Continuously test and continuously update testing as defects are found, especially after they’re fixed. Regression cannot be overemphasized.

Require engineers to test and put tools into their hands that support that testing. Engineers should feel a personal stake in meeting acceptance criteria and avoid the time consuming cycle of engaging the test team to find and fix simple issues.

Agree and have all parties commit to an acceptable rate of arrival curve for new defects over the lifecycle of the product. Budget for increased entropy at the beginning. Resource the project to observe, respond to, and eventually tame that curve. Publish the rate of arrival to all team members. It’s not lying to you! If it isn’t settling in a reasonable way you can bet on the not-so-fake proverb that if you don’t change direction, you’ll end up where you’re going.

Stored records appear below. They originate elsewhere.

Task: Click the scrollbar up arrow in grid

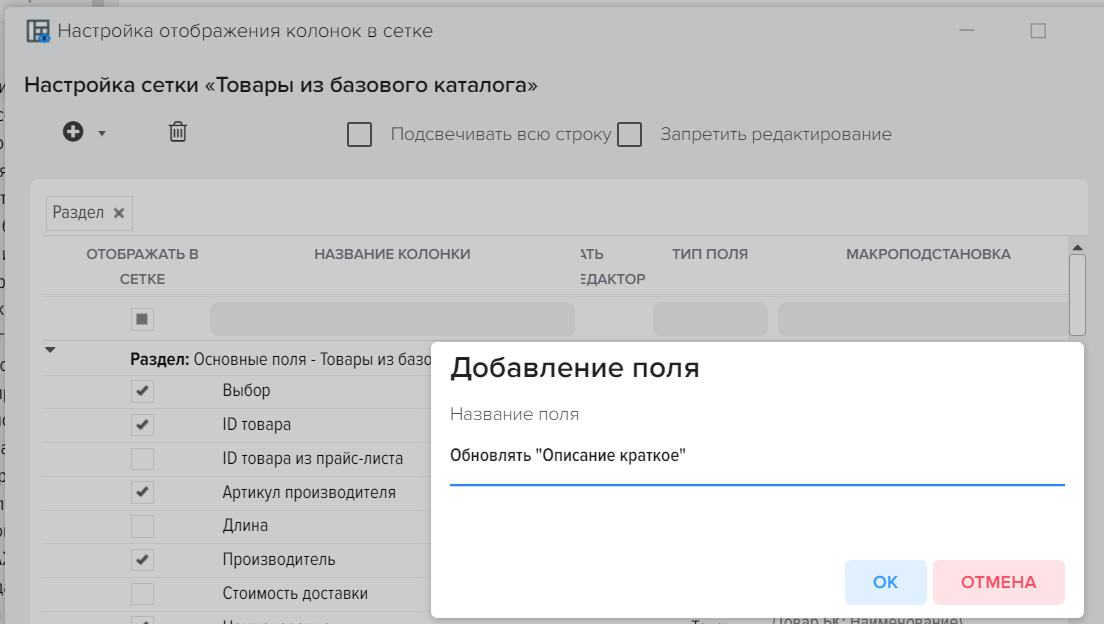Action: 1077,246
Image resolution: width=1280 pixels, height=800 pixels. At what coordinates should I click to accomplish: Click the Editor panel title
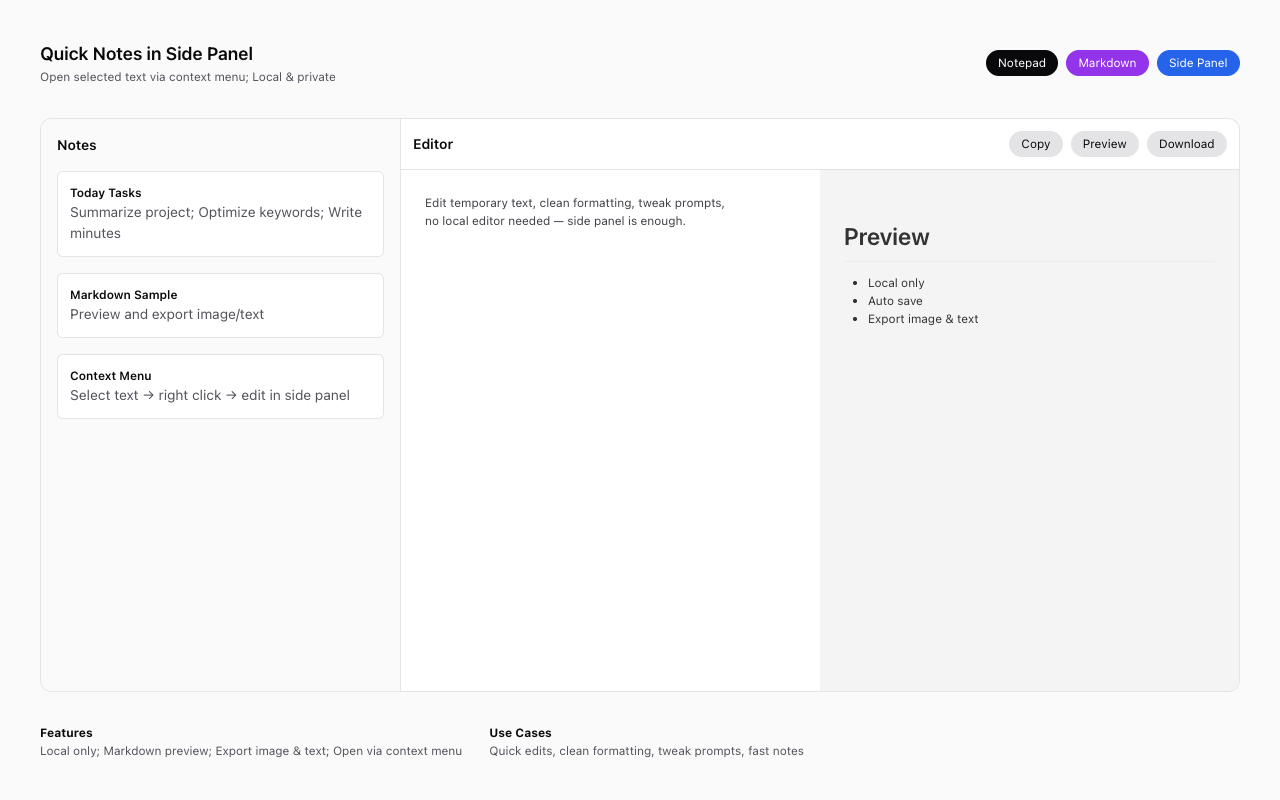coord(433,144)
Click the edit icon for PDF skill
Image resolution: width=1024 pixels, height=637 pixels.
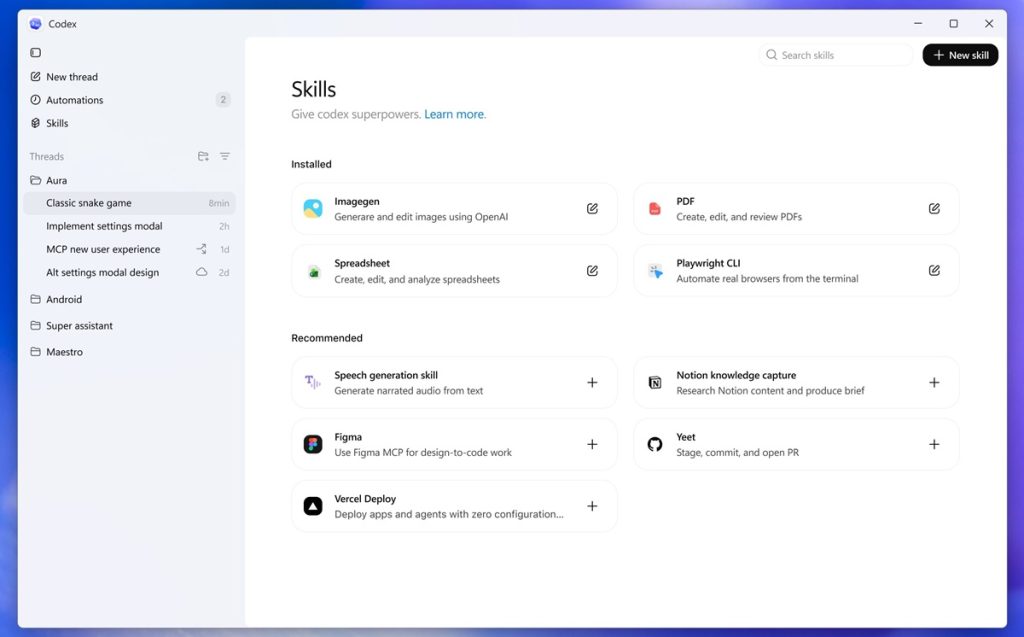pos(934,208)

Consider organizing your software into a “backplane” where independently versioned and updateable modules/microservices in the product can be snapped in and out in the field as necessary. Decouple dependencies between modules as much as possible, including where they’re required to run.

Carefully manage updates in steps. Start with a small, low-risk population and slowly increase exposure of the new software to more devices while carefully monitoring system health. Have a well-tested rollback plan and be ready to use it!

Anticipate and emulate scaling, special event, outage, and end of life effects. What happens when 1M devices phone home? 10M? 100M? How does your back end hold up both in capacity and cost from product infancy through a hypothetical wildly successful future? What happens during Black Friday or the Super Bowl? What happens when the backend is unavailable due to outage or end of life? Never underestimate connected products remaining dormant for years or even a decade or more and coming to life for the first time long after the backend support for the product has been EOL’d. What does the consumer experience in those cases?

If we embrace complexity, employ the tools and avoid the traps described above, we can meet the challenge of developing successful software products operating in a challenging connected deployment environment.

References & Additional Reading
  • Grant, A (2021). Think Again. Viking.
  • McCammon, I (2002). Evidence of heuristic traps in recreational avalanche accidents. International Snow Science Workshop (2002: Penticton, B.C.), 244-251.
  • Suzuki, S (1970). Zen Mind, Beginner's Mind. Weatherhill.
  • Reason, JT (1990). Human error. Cambridge, England: Cambridge University Press.